Flares were most frequent, and SU was highest, in the summer months (June to August). The correlation co-efficient between flares and months of the year was 0.94, whereas the correlation with temperature was less strong (0.70).

Conclusions

SU measurement in the year following a gout flare is not indicative of the peak (pre-flare) SU levels that an individual may have experienced. Clinicians should consider this when considering SU measurements in the diagnosis of gout. Patients may find it helpful to be informed of the seasonality of gout flares and advised to take extra caution to reduce the risk of flares during summer months.

Keypoints

Serum urate (SU) levels drop precipitously during gout flares and remain low for several months.

Correlations exist between flare rate and summer months, and with seasonal variation in SU levels.

Clinicians should be aware of how gout flares affect SU when interpreting SU levels.

Supplementary Information

The online version contains supplementary material available at 10.1007/s10067-025-07898-8.

Keywords: Gout, Seasons, Uric acid

Introduction

Gout is the most common inflammatory arthritis with a global incidence of 0.58–2.89 per 1000 person years and a prevalence in the UK of 3.2% [1, 2]. Both the prevalence and incidence of gout are rising worldwide [1], and, in contrast to other inflammatory arthritides, gout is almost exclusively managed in primary care.

Gout is characterised by acute inflammatory flares caused by crystallisation of monosodium urate (MSU) within the joint [3, 4]. The risk of gout flares increases with a higher serum urate level (SU) [57] and is reduced by urate-lowering therapies (ULT) such as allopurinol and febuxostat [8]. Other factors that contribute to the formation of MSU crystals include lower temperature, lower pH and physical shock [9]. It is recommended that SU is measured to aid diagnosis of gout, but it is noted that SU may be reduced during a flare [10, 11] so testing at least 14 days after a flare is recommended in order to avoid diagnostic confusion caused by a temporarily reduced SU [12, 13].

Gout flares show seasonal variation; with the highest flare occurrence reported in spring in studies from the USA, Korea and Italy [1416], and summer in the UK [17]. The exact mechanism underlying seasonality variation is unknown but it has been postulated that it could be due to deviations of temperatures from the mean rather than absolute temperatures that influence gout flares [18]. It is plausible that hotter weather leads to relative dehydration and therefore an increase in SU which may contribute to the seasonality of gout flares [19]. However, when the seasonality of serum urate levels has been studied the relationship is complex, with no clear variation in SU seen in spring or summer [20]. It could also be that the seasonality of gout flares is influenced by other factors such as the consumption of food or drinks that could provoke a flare (such as alcohol), trauma to joints, or the solubility of urate (which is lower at lower temperatures) [21].

Screening or routine measurement of SU in healthy individuals is not standard practice in the UK, but SU should be measured in patients with a suspected diagnosis of gout or when initiating or monitoring ULT [12]. However, SU measurement is known to be suboptimal with no SU measurements being undertaken in around 40% of patients with gout [5, 22].

The relationships between gout flares, serum urate and the seasons have, so far, been established using relatively small cohorts and timeframes. Furthermore, little is known about SU levels prior to gout flares. The aims of this study were to investigate the relationship between serum urate and gout flares in people not treated with ULT, how these vary with the seasons and temperature, as well as how rates of testing of serum urate have varied over time in people with gout in the UK.

☆ ☆ ☆ ☆ ☆ ☆ ☆

> Problem set:
1. Copy from the passage on gout flares and serum urate the part that begins with the words "Flares were most" and ends with "for several months.".
2. Continue the passage on gout flares and serum urate from the point where it stops.

[Saved entries]

☆ ☆ ☆ ☆ ☆ ☆ ☆

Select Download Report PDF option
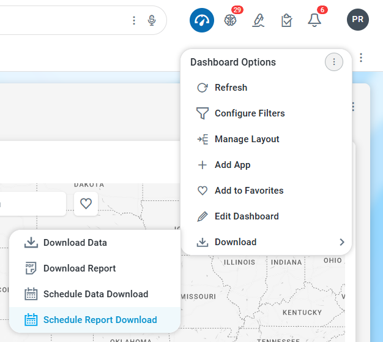383x342 pixels. click(x=80, y=268)
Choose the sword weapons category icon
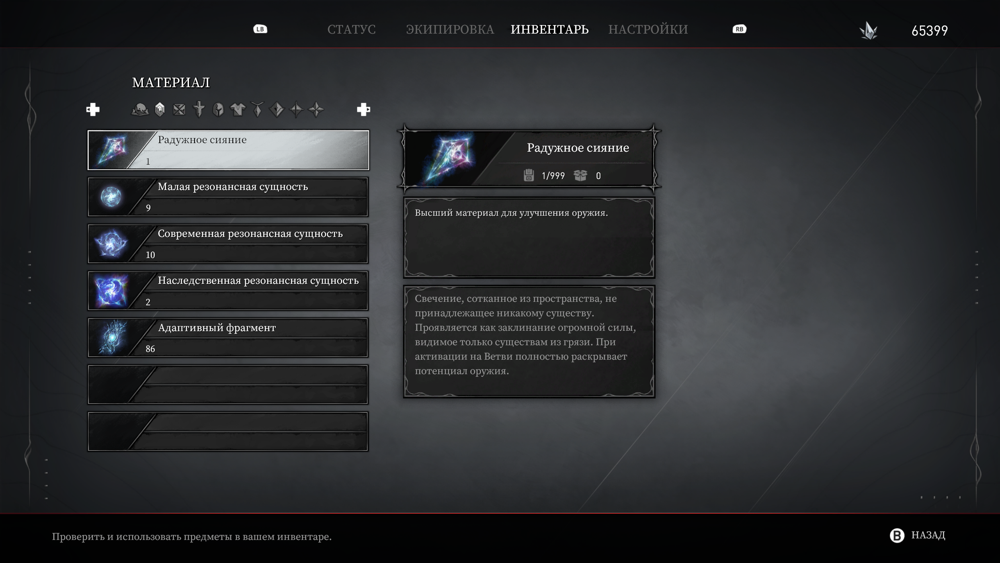The image size is (1000, 563). click(x=199, y=109)
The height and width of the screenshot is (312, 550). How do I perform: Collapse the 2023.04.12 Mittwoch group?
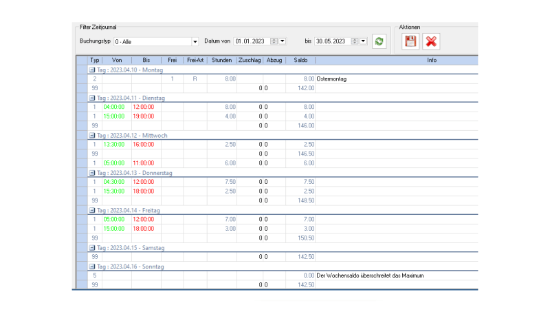point(92,136)
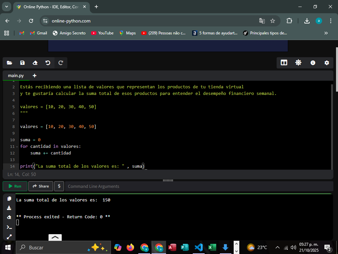The height and width of the screenshot is (254, 338).
Task: Toggle the split layout view icon
Action: click(x=284, y=63)
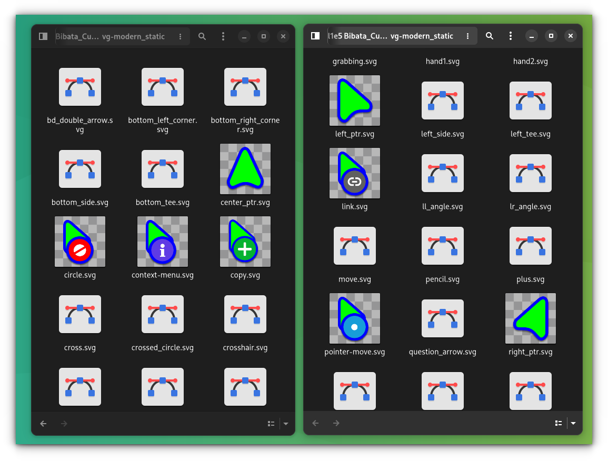608x461 pixels.
Task: Open the main menu of the right window
Action: tap(510, 36)
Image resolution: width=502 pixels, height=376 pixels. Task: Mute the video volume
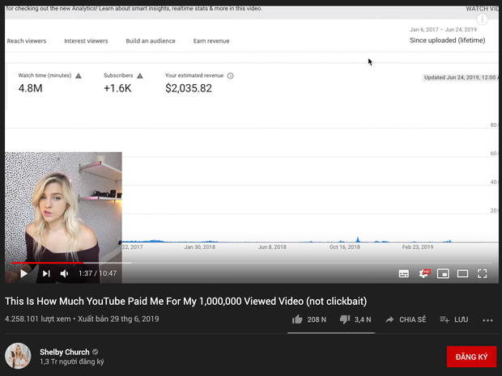pyautogui.click(x=65, y=273)
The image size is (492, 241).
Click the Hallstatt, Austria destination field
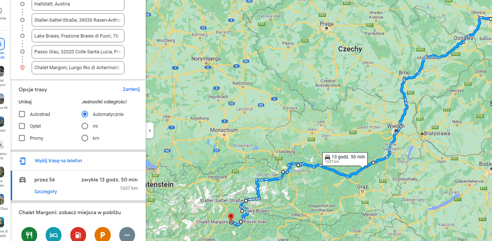(x=78, y=4)
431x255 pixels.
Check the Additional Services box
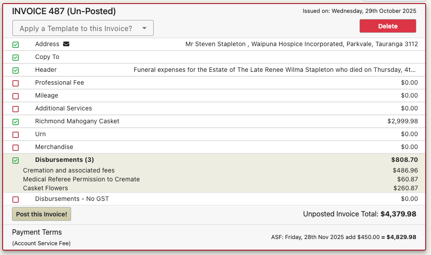pos(16,109)
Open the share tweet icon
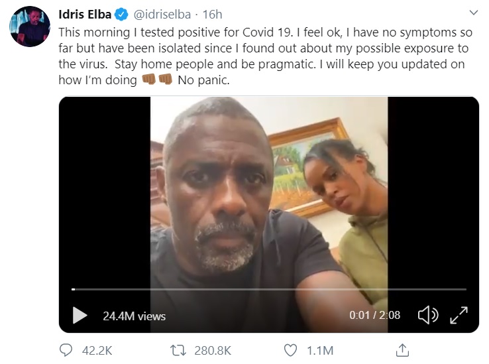 (402, 349)

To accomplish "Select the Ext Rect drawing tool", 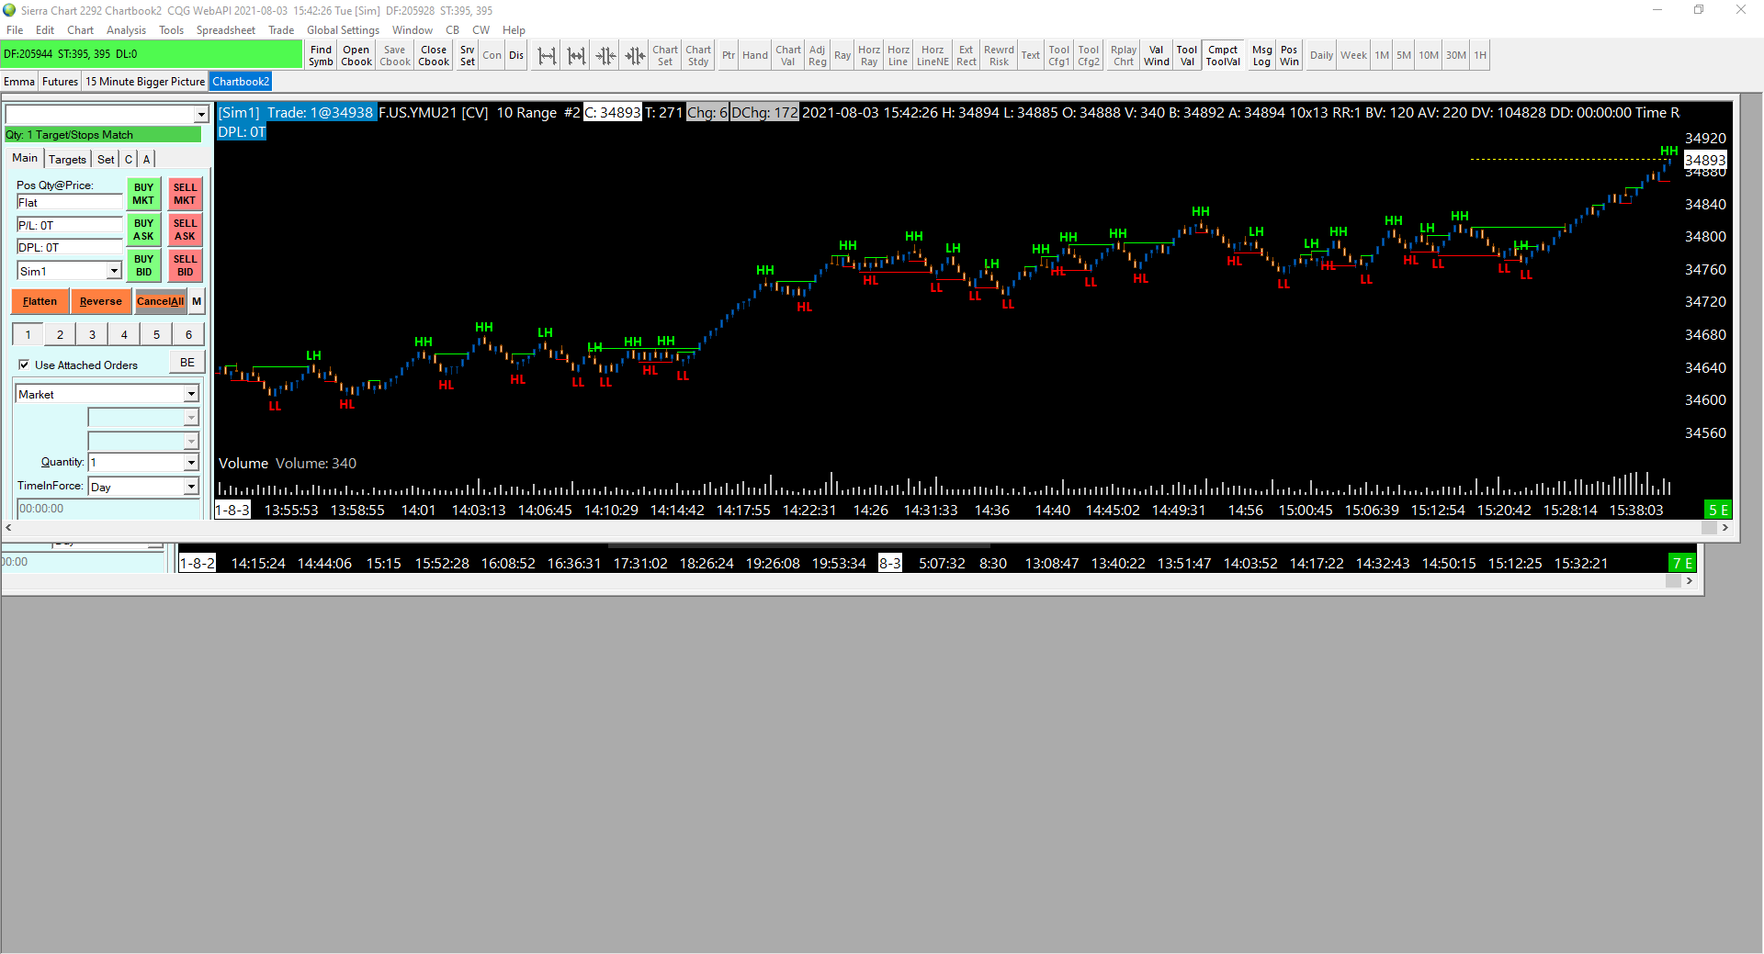I will [x=966, y=56].
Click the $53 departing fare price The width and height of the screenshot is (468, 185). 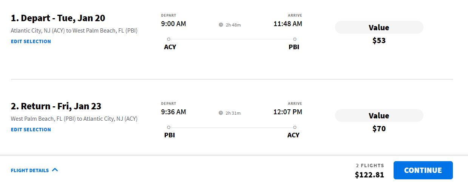tap(379, 40)
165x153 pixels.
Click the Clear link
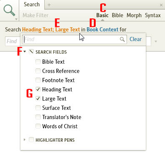click(x=135, y=39)
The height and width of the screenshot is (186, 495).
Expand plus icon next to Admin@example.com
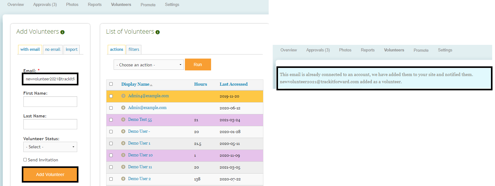[123, 108]
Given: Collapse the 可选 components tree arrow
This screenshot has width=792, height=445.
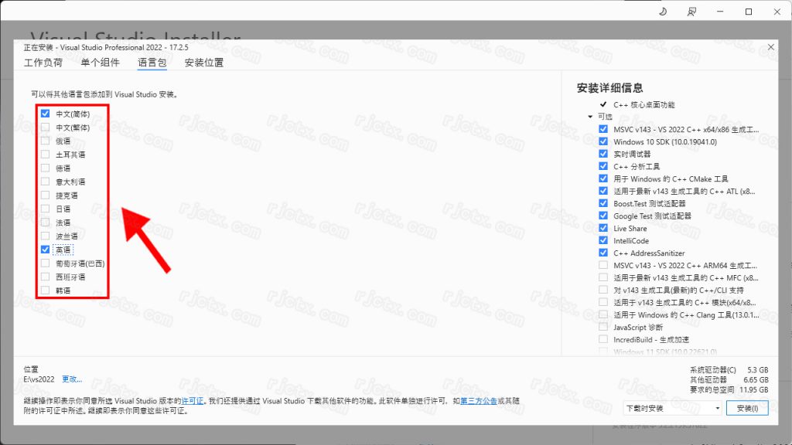Looking at the screenshot, I should point(590,117).
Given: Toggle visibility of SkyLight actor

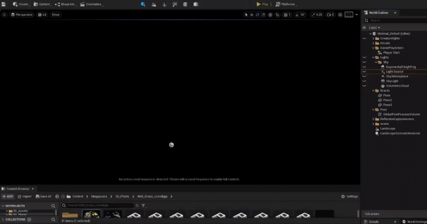Looking at the screenshot, I should (364, 81).
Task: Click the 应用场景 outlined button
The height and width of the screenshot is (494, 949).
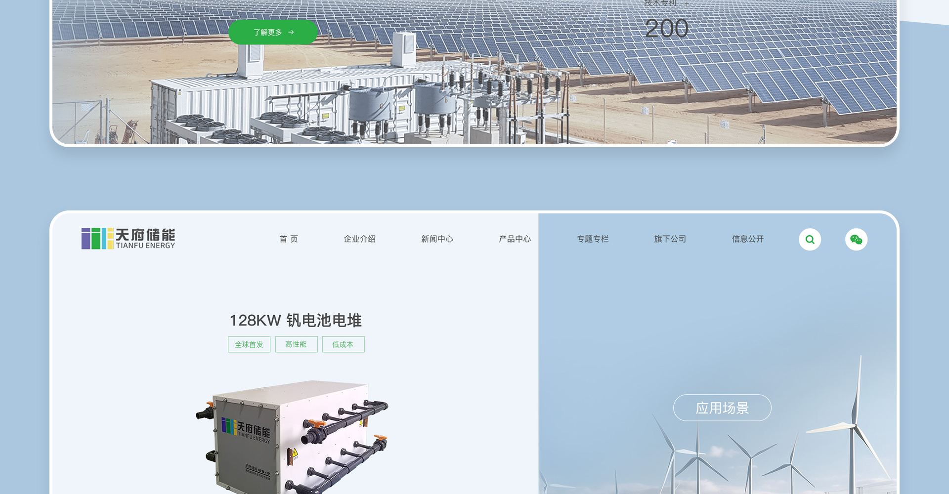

☆ ☆ ☆ ☆ ☆ ☆ ☆

> Expected responses:
1.
Flares were most frequent, and SU was highest, in the summer months (June to August). The correlation co-efficient between flares and months of the year was 0.94, whereas the correlation with temperature was less strong (0.70).

Conclusions

SU measurement in the year following a gout flare is not indicative of the peak (pre-flare) SU levels that an individual may have experienced. Clinicians should consider this when considering SU measurements in the diagnosis of gout. Patients may find it helpful to be informed of the seasonality of gout flares and advised to take extra caution to reduce the risk of flares during summer months.

Keypoints

Serum urate (SU) levels drop precipitously during gout flares and remain low for several months.

2.
Methods

This retrospective cohort study comprised patients with incident gout in the Clinical Practice Research Datalink (CPRD) AURUM database [23]. CPRD AURUM contains anonymised primary care records including demographics, coded diagnoses and prescribing data for over 16 million patients from 1771 practices (around 23.9% of the UK population) and, with over 98% of the UK population registered with a GP [24], it is broadly representative of the demographics of the UK population.

The data extraction and cohort selection according to study design were facilitated using the data extraction for epidemiological research (Dexter) tool [25]. Patients aged 20 years and over from practices opting into CPRD AURUM were included in the cohort if they had a first, coded diagnosis of gout (or gout-related code such as tophi) between 1 st January 2010 and 31 st December 2023. Clinical codes used are provided in supplementary table S1. Previous research has validated the coding of gout in UK electronic medical records to an acceptable level (90% accuracy when combined with urate levels and/or prescribing data) and even when the relatively low levels of serum urate testing are considered, the PPV of a primary care diagnosis of gout in the UK has been found to be high at 88.6% [22, 26].

Patients were eligible for inclusion from the study start date or the earliest of either the practice standardisation date (the date at which the practice data is deemed to be of research quality, based on CPRD algorithm) or the date the patient registered with the practice plus 1 year (to allow time for records to be transferred); until the earliest of study end date, end of practice data or death. The date of the first incident diagnosis of gout was defined as the index date and patients were excluded if they left the database within 180 days of this date to allow for a minimum of 180 days follow-up. Patients were also excluded if they had a prior diagnosis of gout (or related code) or had a prescription of ULT (allopurinol or febuxostat at any dose) prior to, or within 30 days subsequent from, the index date. This latter criterion was to identify and exclude patients started on colchicine or NSAIDs prophylactically because of ULT initiation rather than for flare treatment. In order to ensure that none of the cohort were taking ULT during the observation period, prescription of ULT was a censoring event and any co-prescription of NSAID or colchicine on ULT initiation was not counted as a flare. All flares following the index flare are termed ‘subsequent flares’.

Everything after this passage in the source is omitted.